The Un-Official Proxomitron Forum
web page filter question - Printable Version

+- The Un-Official Proxomitron Forum (https://www.prxbx.com/forums)
+-- Forum: Proxomitron Filters (/forumdisplay.php?fid=38)
+--- Forum: Filter Help/Request (/forumdisplay.php?fid=31)
+--- Thread: web page filter question (/showthread.php?tid=475)
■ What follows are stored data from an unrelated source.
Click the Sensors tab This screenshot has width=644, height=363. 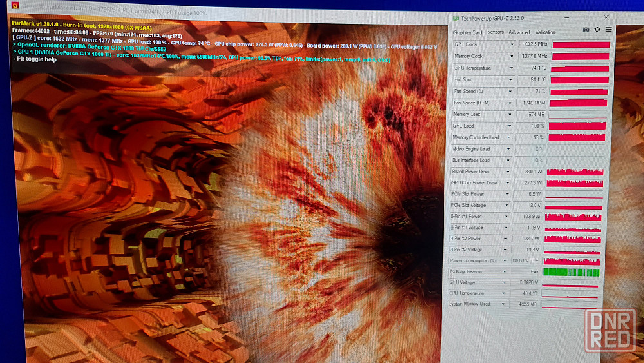pyautogui.click(x=495, y=32)
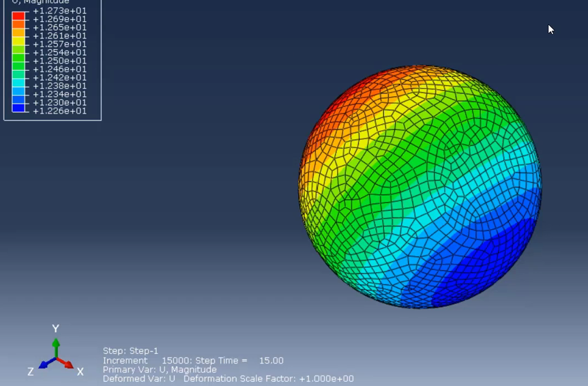
Task: Click the Step: Step-1 state text
Action: (x=130, y=351)
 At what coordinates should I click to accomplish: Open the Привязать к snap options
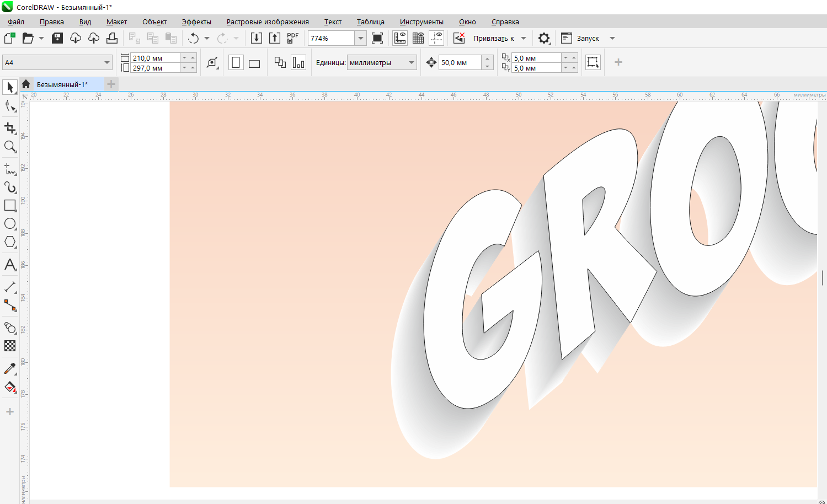click(494, 38)
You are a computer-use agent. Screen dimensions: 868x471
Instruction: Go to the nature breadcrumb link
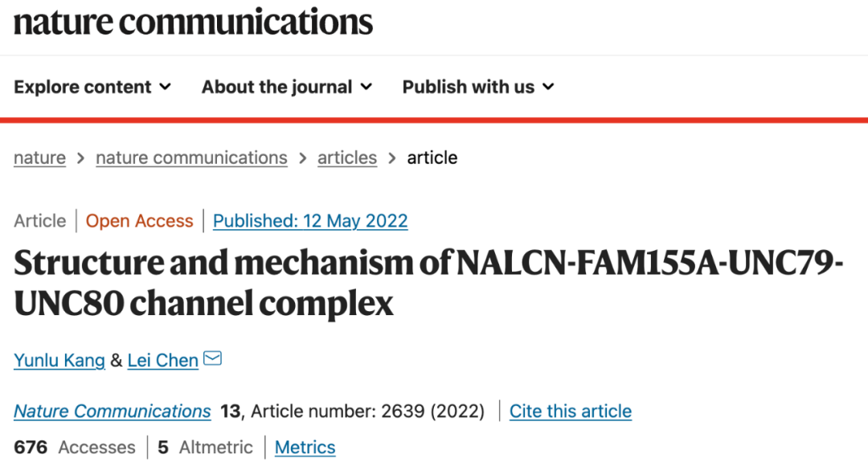39,158
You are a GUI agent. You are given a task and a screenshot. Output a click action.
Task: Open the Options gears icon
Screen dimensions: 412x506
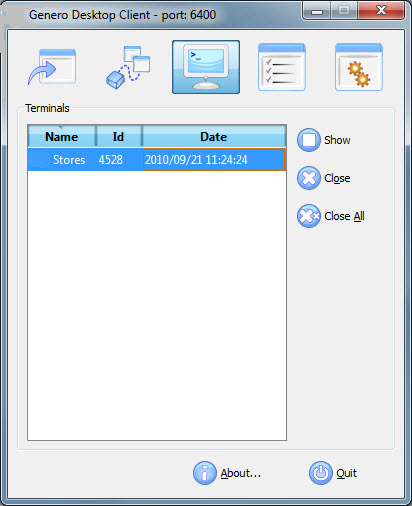(359, 67)
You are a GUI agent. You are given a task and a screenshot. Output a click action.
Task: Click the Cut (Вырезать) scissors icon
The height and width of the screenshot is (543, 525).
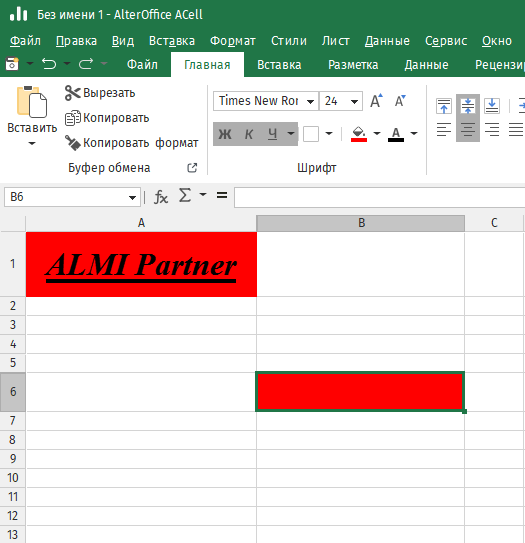click(x=72, y=93)
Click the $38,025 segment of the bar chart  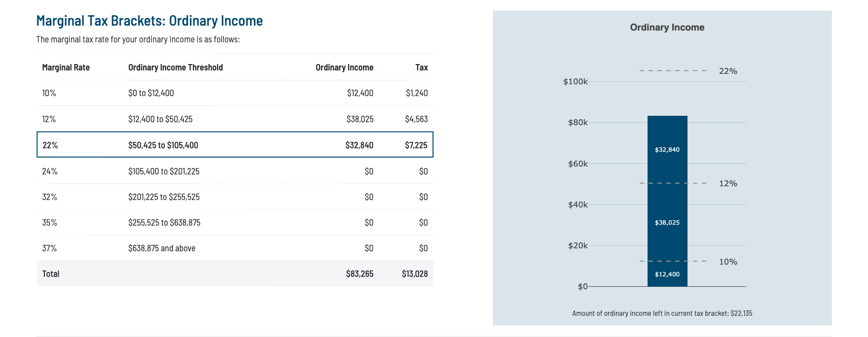(x=667, y=222)
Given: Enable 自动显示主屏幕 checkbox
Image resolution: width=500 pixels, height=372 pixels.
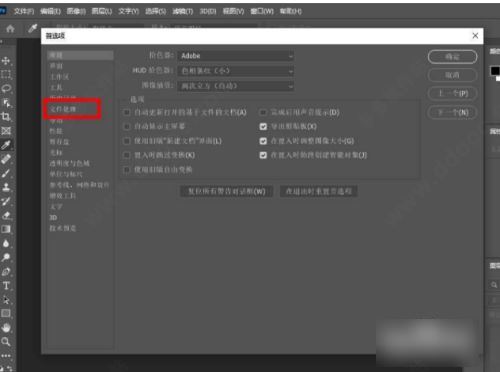Looking at the screenshot, I should (x=127, y=127).
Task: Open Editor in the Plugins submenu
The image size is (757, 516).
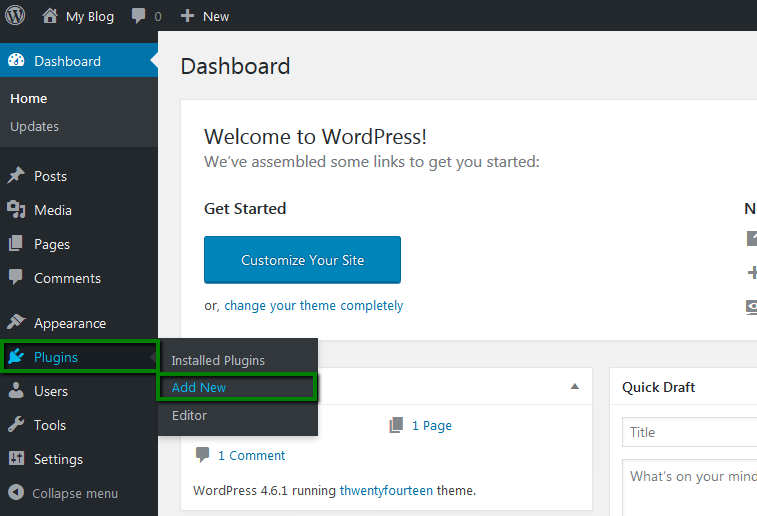Action: (189, 415)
- qwer993 - May. 09, 2005 07:00 PM

Hi
To better utilize space on my laptop screen (using my rss reader), and avoid scrolling a lot, I want to keep only the body text of the page. I want to leave top-ads, side menues etc- out. If the page is say 200k, I am keeping maybe only 20k, only adding some start and end html-tags. I've tried to make a Proxomitron webfilter like

Matching expression:
* <sometag> \1 <sometag> *
Replacement text:
<sometag> \1 <sometag>

but it wont work, maybe because the byte limit is exceeded?

Is Proxomitron the right tool for doing this thing? If yes, how do I do it? If not, does anyone know any suitable tool?

thanks
tom


- sidki3003 - May. 09, 2005 07:42 PM

Hi, normally you can do...
Code:
[Patterns]
Name = "kill all above <orig-tag>"
Active = FALSE
Bounds = "*<orig-tag>"
Limit = 32767
Match = "*&$STOP()"
Replace = "<new-tag>"

Name = "kill all below </orig-tag>"
Active = FALSE
Limit = 16
Match = "</orig-tag >"
Replace = "</new-tag>\k"
...but only if you know that <orig-tag> indeed appears on that page and is no more than 32767-10 bytes away from the top, or else things are getting *really* slow. "\k" is a meta-char that kills the connection here after you've got all the content you want.

Moved to "Filter Help"

sidki


- qwer993 - May. 10, 2005 09:51 AM

sidki3003 Wrote:Hi, normally you can do...
Code:
[Patterns]
Name = "kill all above <orig-tag>"
Active = FALSE
Bounds = "*<orig-tag>"
Limit = 32767
Match = "*&$STOP()"
Replace = "<new-tag>"

Name = "kill all below </orig-tag>"
Active = FALSE
Limit = 16
Match = "</orig-tag >"
Replace = "</new-tag>\k"
...but only if you know that <orig-tag> indeed appears on that page and is no more than 32767-10 bytes away from the top, or else things are getting *really* slow. "\k" is a meta-char that kills the connection here after you've got all the content you want.

Moved to "Filter Help"

sidki
works very well. Thanks. tom